For reasons I’ll get to in a minute, it is very rare to see both addressed together. With The Dip, Godin rushes in where angels fear to tread, and actually gets somewhere. Let’s understand his (qualitative) model, and then understand the (more quantitative and technical) reasons he might have over-reached, despite bringing a crucial new element to the party.

The Dip

The entire book is driven by a single visualization, which I’ve sketched below, with an addition of my own. We’ll call the whole black curve a Dip (capital D) and the trough in the middle the dip.

The Dip

His idea: projects that go after true high-value opportunities follow a particular effort/returns profile: you get some easy “beginner’s luck” returns, you go through a transient dark phase, and then you get back on an increasing returns curve. His reasoning is largely phenomenological and domain specific. In manufacturing, for instance, the dip might represent the costs of tooling and building a sales and product launch team around a successful prototype. In software, a successful piece of demo software might need to be refactored and extensively rewritten to be industrial strength (or even go through entire terrible versions, as with Microsoft’s famous Version 3 effect). For PhDs, it might be the extended ABD (“All but the dissertation”) phase many go through, between the exciting and rewarding original research and the actual degree. In blogging, it might be persevering through between the exciting initial phase of writing online and the long slump between starting and getting popular (most new bloggers give up in a couple of months of activity — I just crossed the 2 month mark, and last month was horrible – I am hoping my dip is over). Chances are, the dip profile is recursively repeated, fractal like, for each phase and continuing to the right, but let’s not nit-pick. This is a good first-order abstraction.

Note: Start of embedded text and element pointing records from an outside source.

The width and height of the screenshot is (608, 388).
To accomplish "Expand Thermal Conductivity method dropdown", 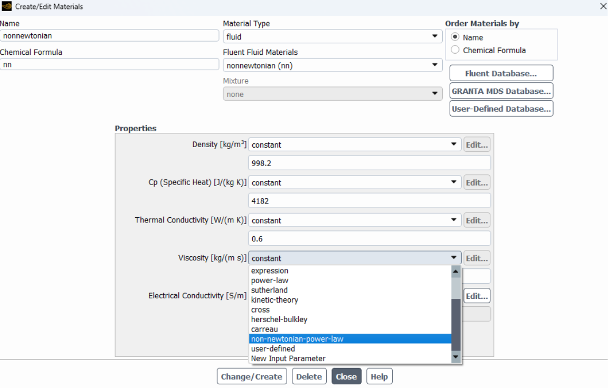I will click(354, 220).
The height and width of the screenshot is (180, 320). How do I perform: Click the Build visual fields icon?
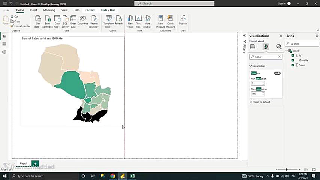(x=253, y=47)
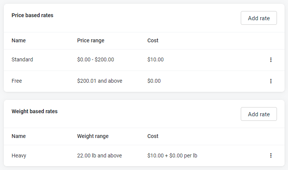Viewport: 288px width, 170px height.
Task: Click the Free rate name
Action: tap(17, 81)
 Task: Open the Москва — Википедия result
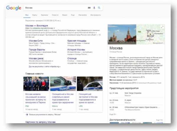tap(36, 26)
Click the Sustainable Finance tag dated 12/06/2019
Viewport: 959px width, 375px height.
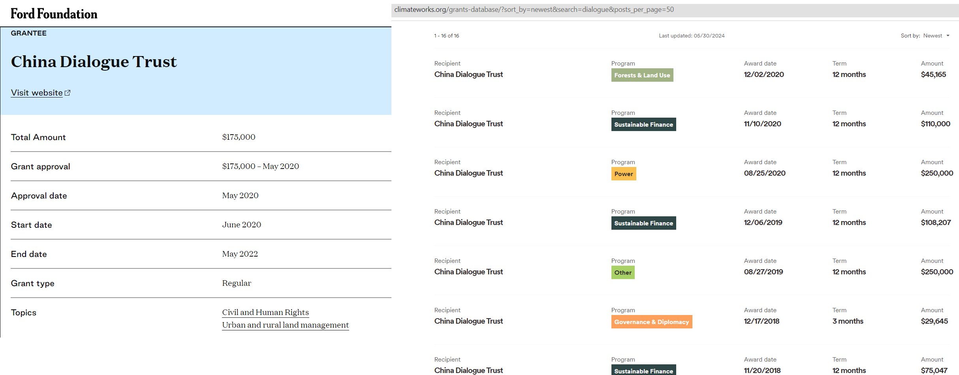click(x=643, y=223)
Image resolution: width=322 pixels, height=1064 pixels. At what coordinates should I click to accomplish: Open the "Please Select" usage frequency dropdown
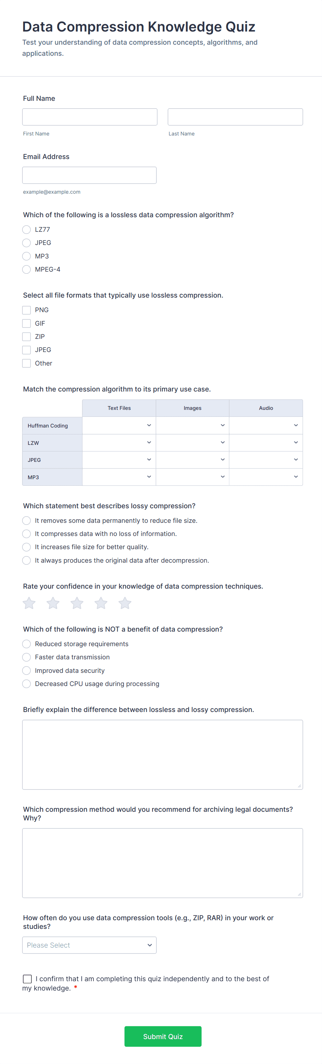click(x=89, y=945)
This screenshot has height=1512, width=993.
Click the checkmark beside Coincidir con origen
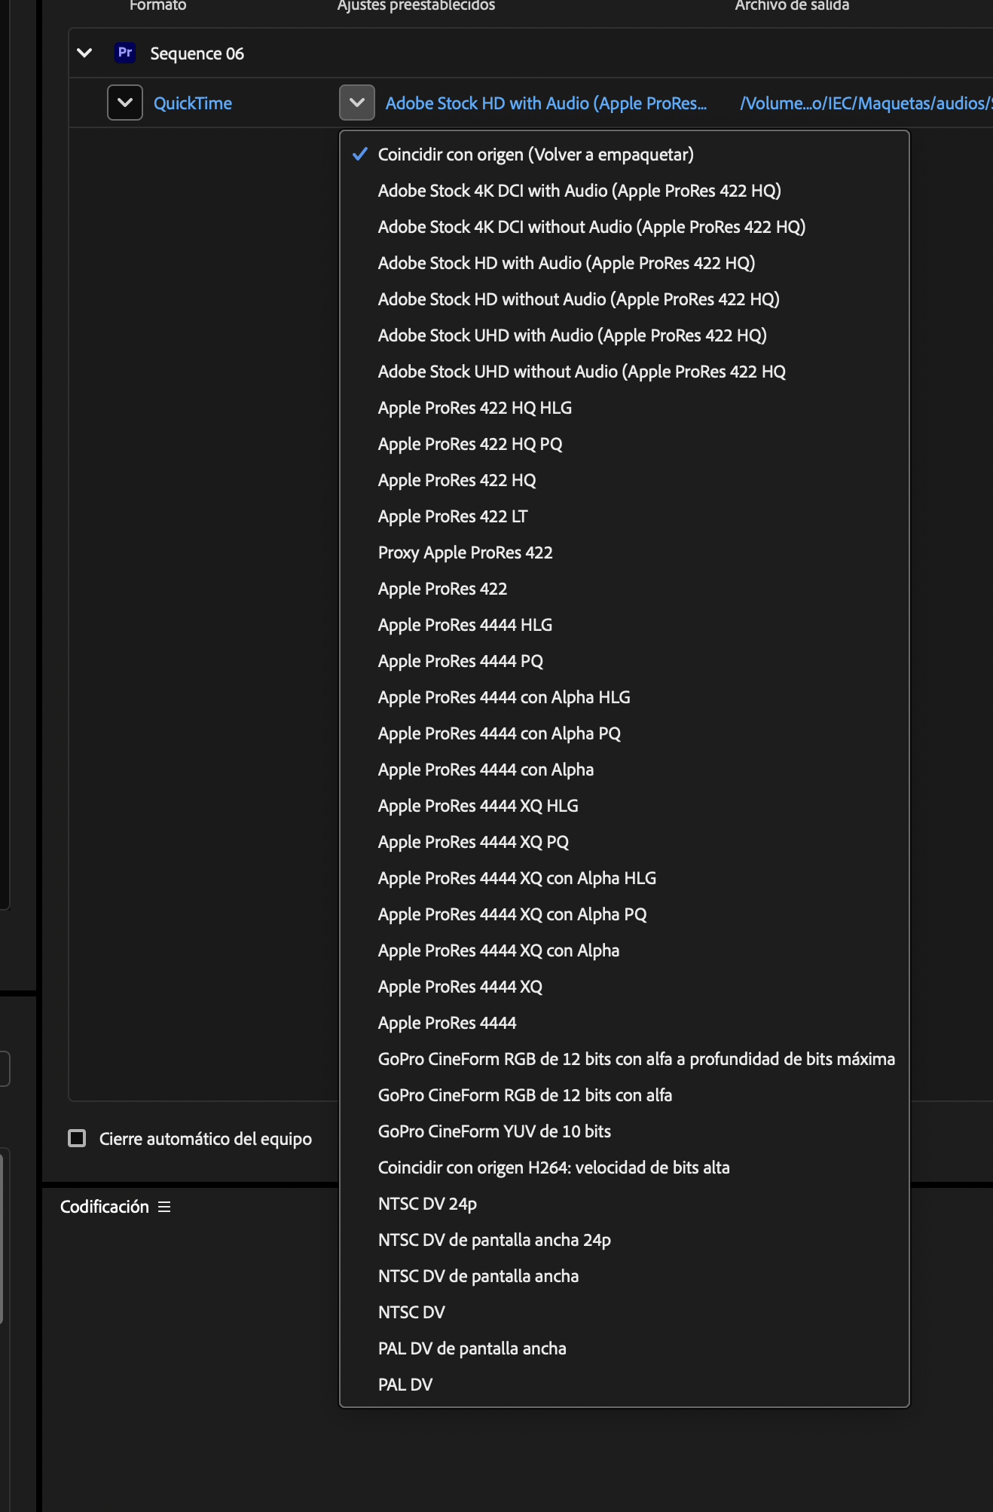point(362,155)
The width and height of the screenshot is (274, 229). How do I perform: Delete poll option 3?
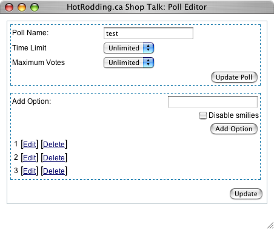[x=54, y=171]
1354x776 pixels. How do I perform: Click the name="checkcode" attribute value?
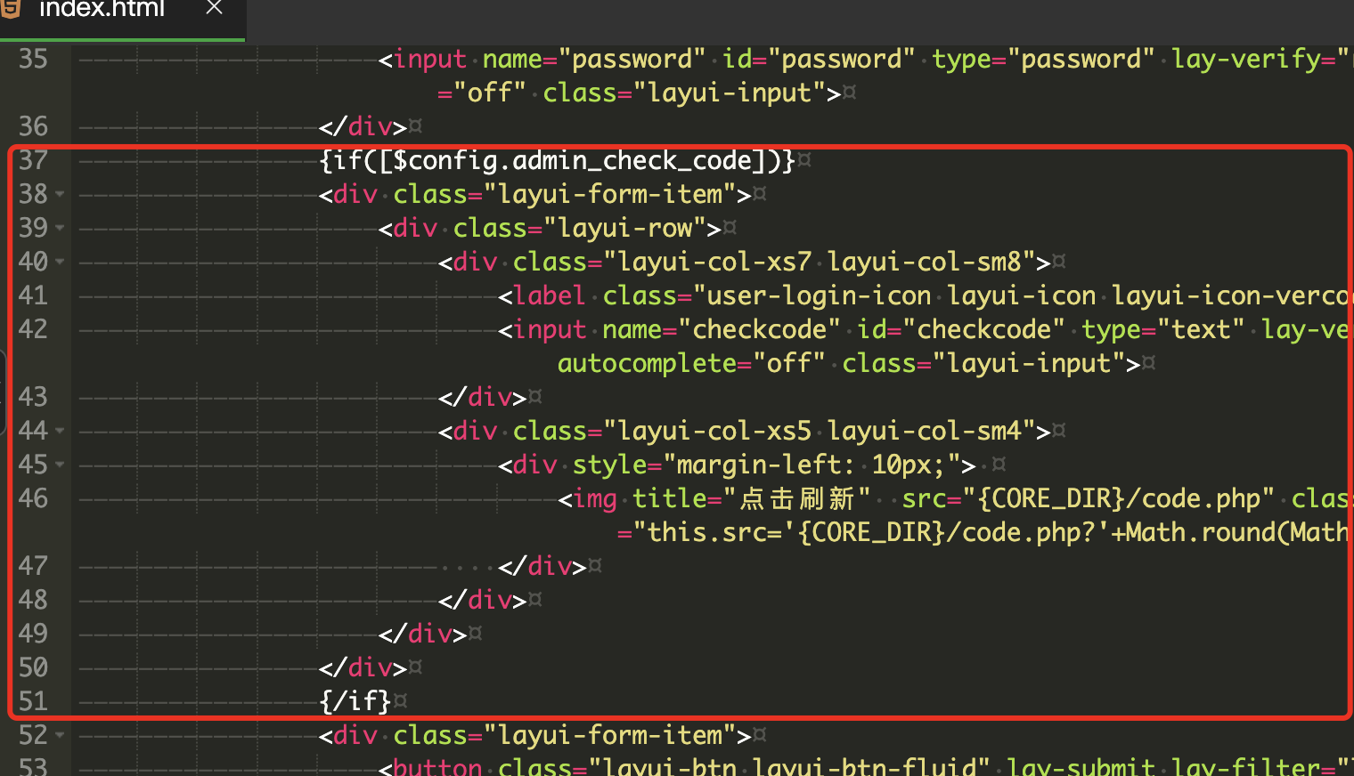pyautogui.click(x=766, y=329)
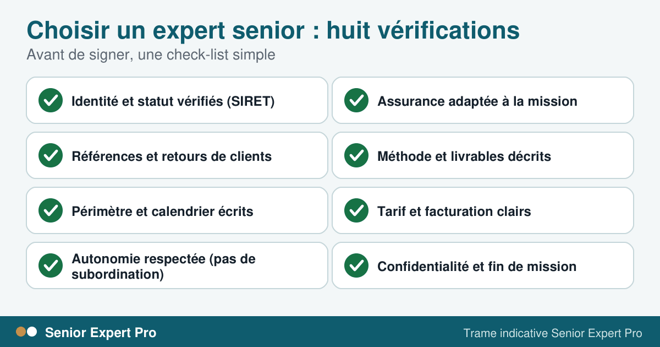The height and width of the screenshot is (347, 660).
Task: Click the checkmark beside Identité et statut vérifiés
Action: pyautogui.click(x=51, y=100)
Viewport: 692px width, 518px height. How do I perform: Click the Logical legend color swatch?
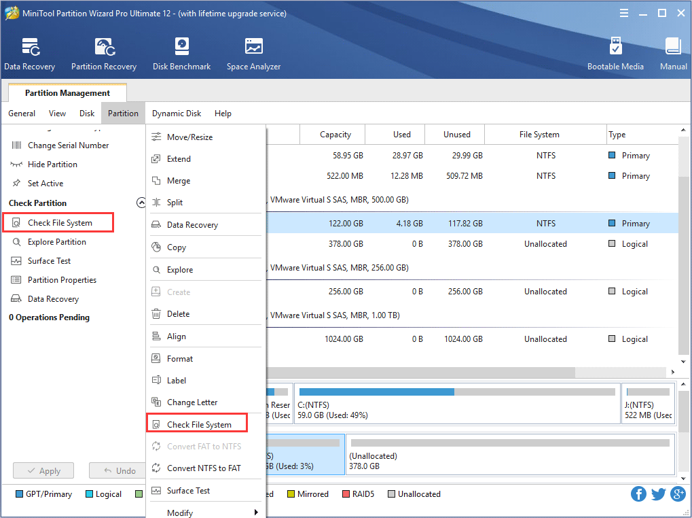point(88,494)
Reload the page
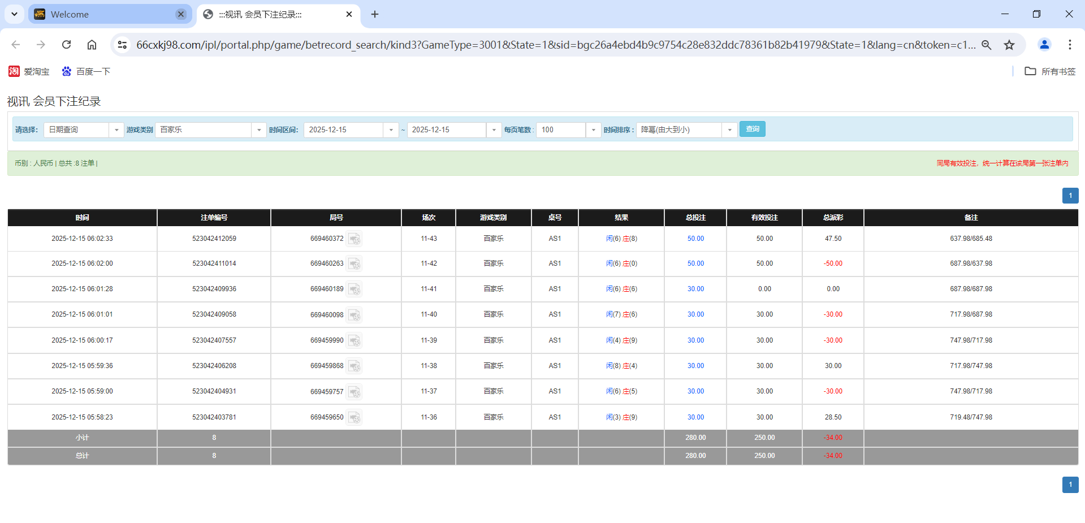The width and height of the screenshot is (1085, 523). click(x=66, y=45)
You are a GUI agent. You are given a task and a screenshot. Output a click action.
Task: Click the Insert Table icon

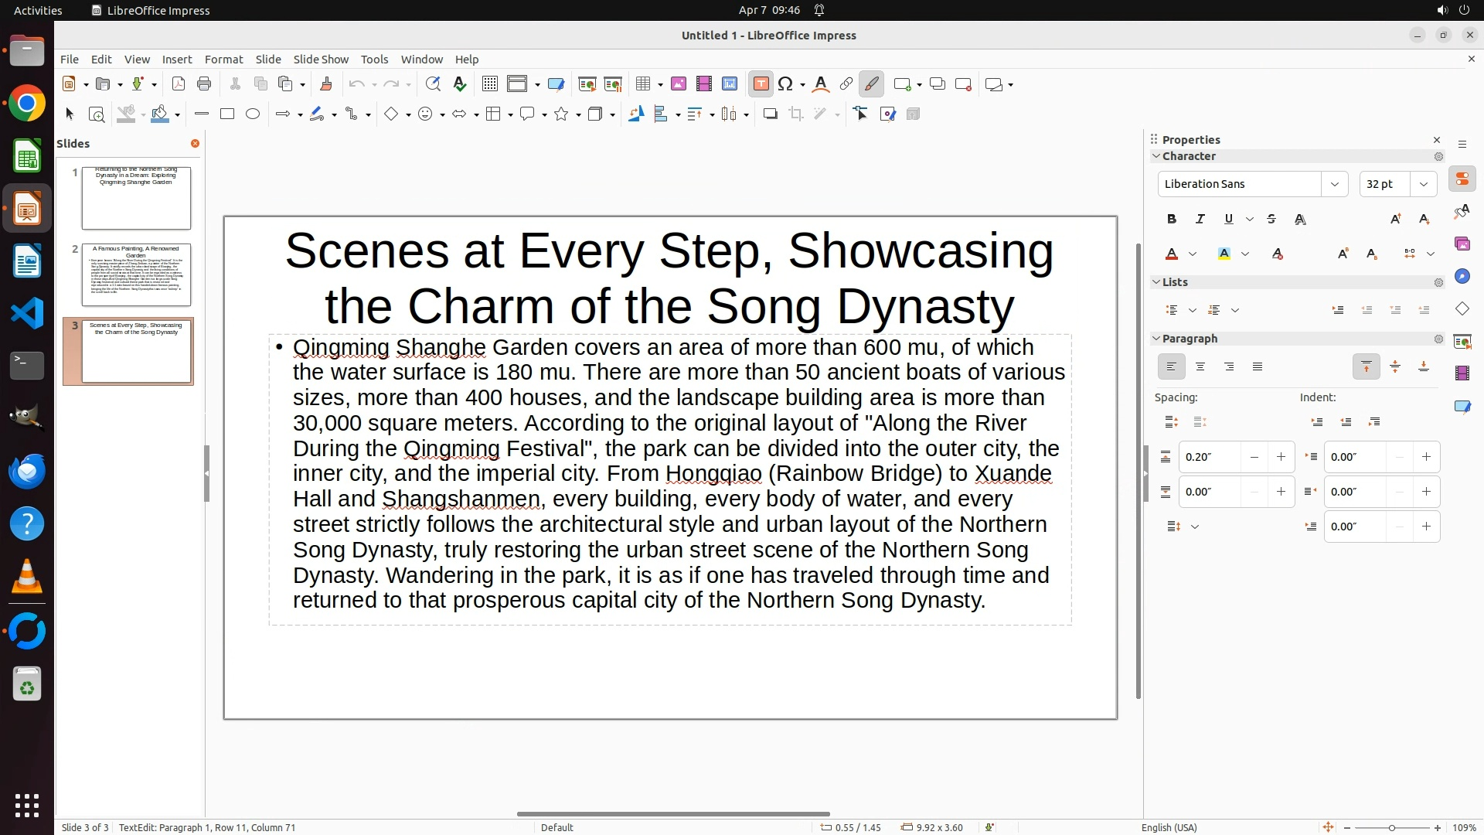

The point he makes with the curve is this: the dip is the cost you must pay to dominate the opportunity the project is going after. If you power through and win, it becomes the barrier to entry (moat?) and your competitive advantage. So far, nothing new. Here is his point: in life you (individual or organization) are going to have to play with a whole bunch of different projects, abandon some, complete some. As critical as it is to quit/persevere with the right things, it is equally (perhaps more) important to do so at the right time. If you are going to quit, quit before the dip.

The pathological behavior patterns, in his view, are to either never power through the dip for anything, or to make a habit of going through the dip at enormous expense and always quitting just before you hit the rewards.

He makes a second, less powerful point, about non-Dips, which he calls cul de sacs. These are opportunities with a return profile that flattens out and goes nowhere or diminishes (there’s obvious links to diminishing marginal utility models in economics, but let’s not digress). These, he claims, should be avoided at all costs.

If you think this is all obvious, you’d be surprised how many planning processes don’t recognize such effects. Many management charts for example, plot a linear effort/returns curve and mark milestones along that, like the red line in the picture (we do that where I work, at Xerox). There’s a related diagram called the Takanaka diagram that encourages a similar framing error. Even basic nonlinear plots (such as, say a logistic S-curve) are rare, barring the famous exponentially-increasing returns curve of the Internet boom era. Economists would probably just shove an initial zero returns phase before a growth phase to model startup costs, but the initial baby hump models a crucial real-world effect which models how most real projects get off the ground through a proof case/pilot/early win.

So The Dip is a surprisingly sophisticated curve. It meets Einstein’s make things as simple as possible, but not too simple criterion. I’ll tell you why decision scientists haven’t thought about this yet (to my knowledge).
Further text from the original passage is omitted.